Console players are learning to compromise in the same way most PC players have always had to, unless they could afford the very best hardware. On my GTX 1080, I know a lot of new games can’t hit my monitor’s 144 Hz refresh rate, but I’ll usually find a mix of settings that guarantee my framerate doesn’t dip below 60. I have to make peace with lower quality shadows or textures or less anti-aliasing. Console players now have to make peace with what they’re missing out on when they choose a picture mode. 4K or 60 fps? Shouldn’t my brand new $500 console be able to do both? Nope—welcome to the world of tough decisions.
It seems like this console generation is poised to hew closer and closer to PC gaming, offering more choices beyond that performance/quality binary. The Xbox Series X version of Bright Memory includes its full graphics options with sliders for things like anisotropic filtering and reflection and shadow quality. Bright Memory was made by a single developer and I doubt it’ll be a trendsetter, but more granularity does seem inevitable.

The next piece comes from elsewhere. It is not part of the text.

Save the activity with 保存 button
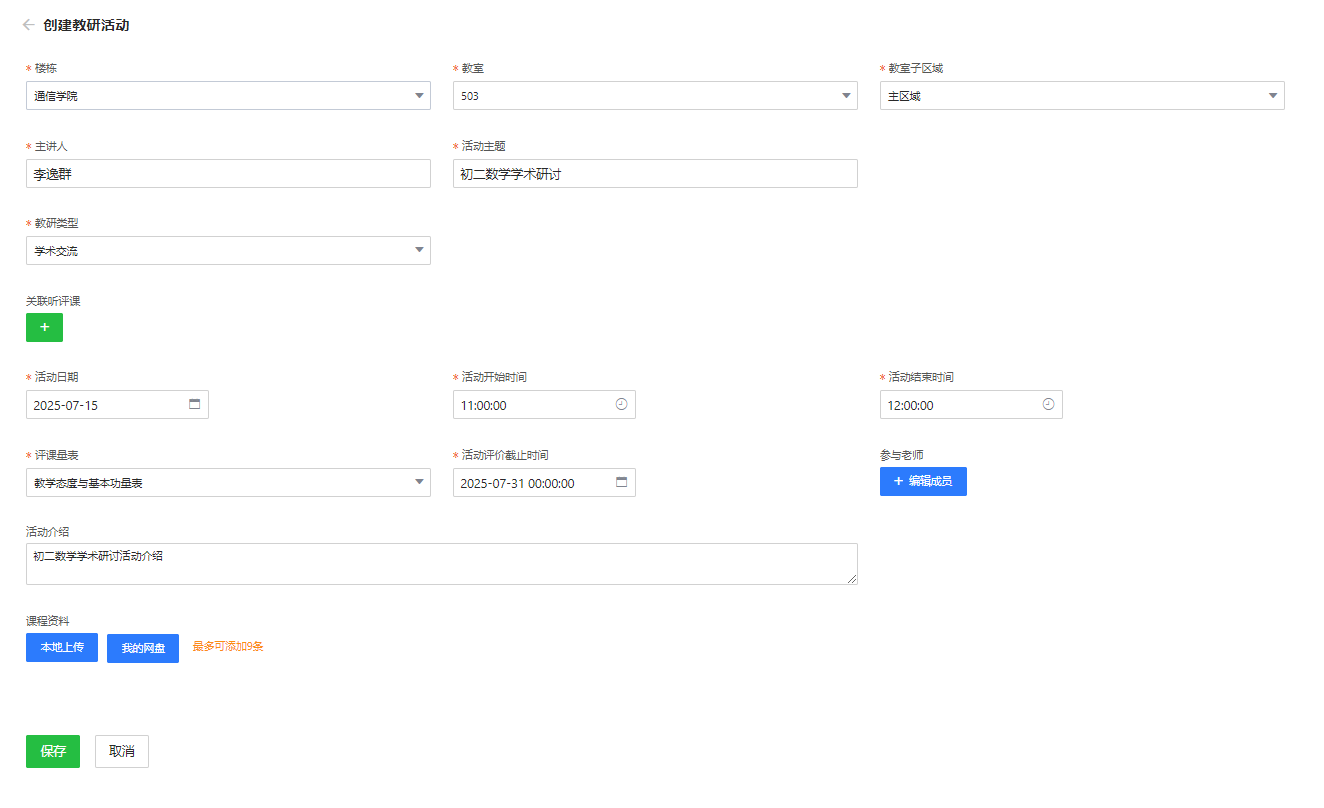 (53, 751)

Demon’s Souls on the PlayStation 5 lets you adjust motion blur, an option in far too few console games. Many games now offer customization like disabling the HUD or using a minimalist mode, something you could once only do on PC by editing a game’s files. Photo modes are commonplace, thanks to the years dedicated screenshotters have spent running their games at 8K and using tools like Cheat Engine to freeze time and get the perfect shot.
And both the PS5 and the Xbox Series X support 120 Hz refresh rates on compatible TVs, which means at some point the conversation shifts from “30 vs. 60” to “what about 120?” In a few years, it might make a lot of sense for developers to offer more choices that let console players push their framerates beyond 60 fps, even if the baseline is still a ray traced 30.

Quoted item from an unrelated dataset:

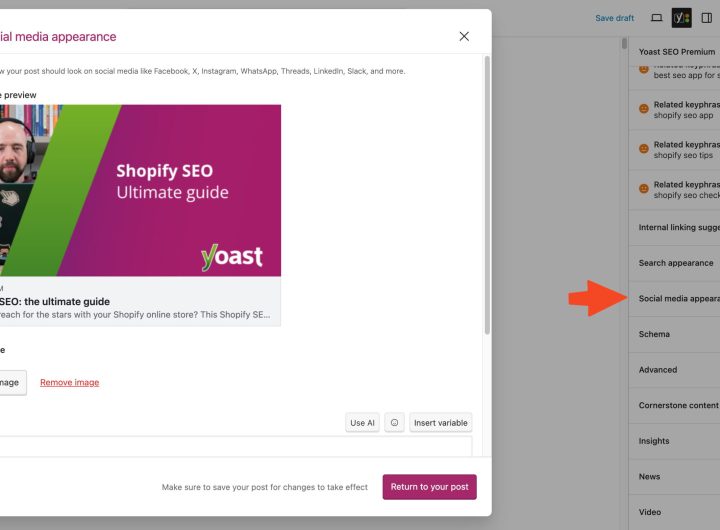The width and height of the screenshot is (720, 530).
Task: Click the Use AI button
Action: [x=362, y=423]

As console technology continues to advance, Sony, Microsoft and game developers will all have to reckon with an audience increasingly invested in how their games perform, and offer as much detail in the user interface as possible for things like HDR and variable refresh rates and so on. If the UI is too simple, that can end up making it harder to do basic tasks (I was briefly baffled that I had to go into the PS5’s Settings menu just to see my video files, since it has a whole section on its dashboard called “Media.”)
Microsoft is already doing a great job here, with informative network and video settings menus that help explain things to the less tech savvy. Every game with graphics settings should explain what they do, too.

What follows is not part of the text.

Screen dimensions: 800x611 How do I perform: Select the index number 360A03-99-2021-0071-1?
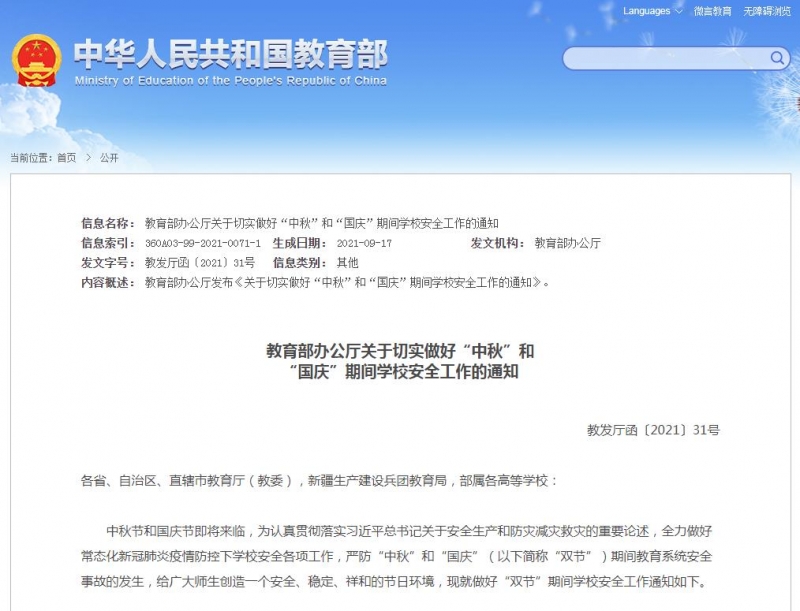(203, 243)
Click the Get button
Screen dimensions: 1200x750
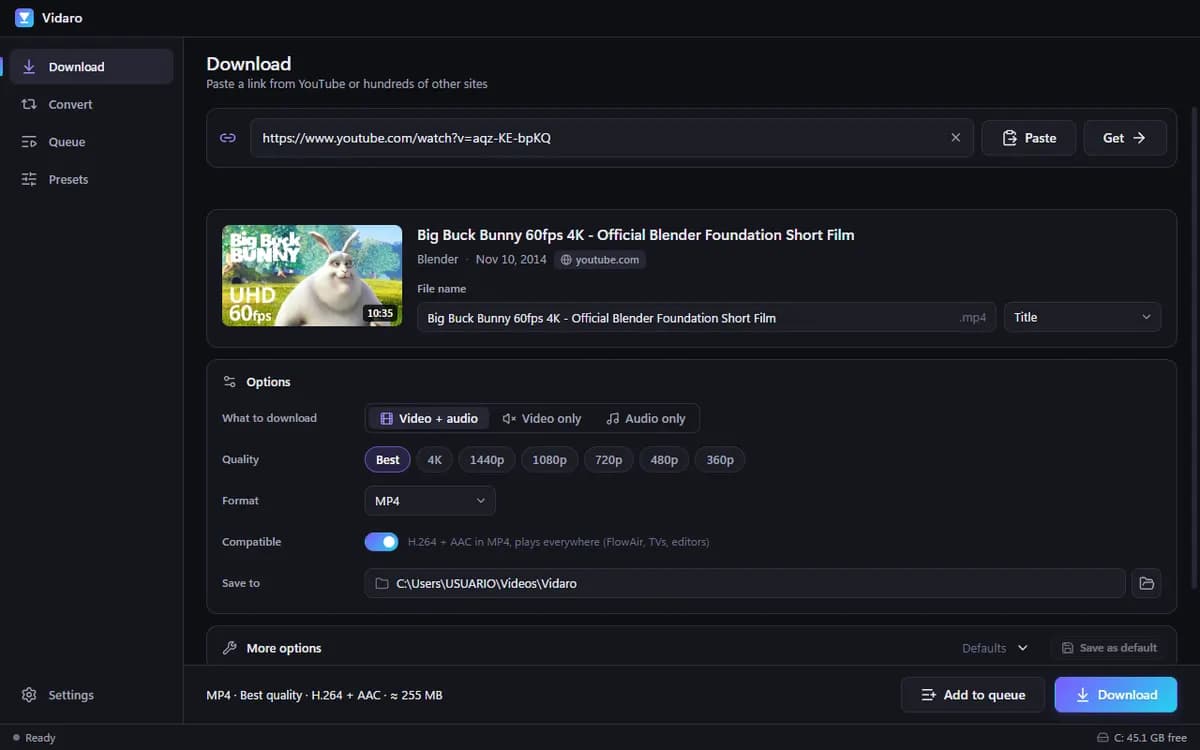pos(1125,138)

Even though I still mostly game on PC, I’m excited to see the consoles embrace so many of PC gaming’s defining characteristics. It should now be obvious to millions more players that, yes, the human eye really can see a difference between 30 fps and 60 fps, that hard drives have been holding back load times for years, and that scrutinizing technical considerations like frame pacing and anti-aliasing between console versions can help you better appreciate just how complex games are. Consoles may still only be offering a binary performance option for now, but they’ve still made millions of players savvier to what that choice entails.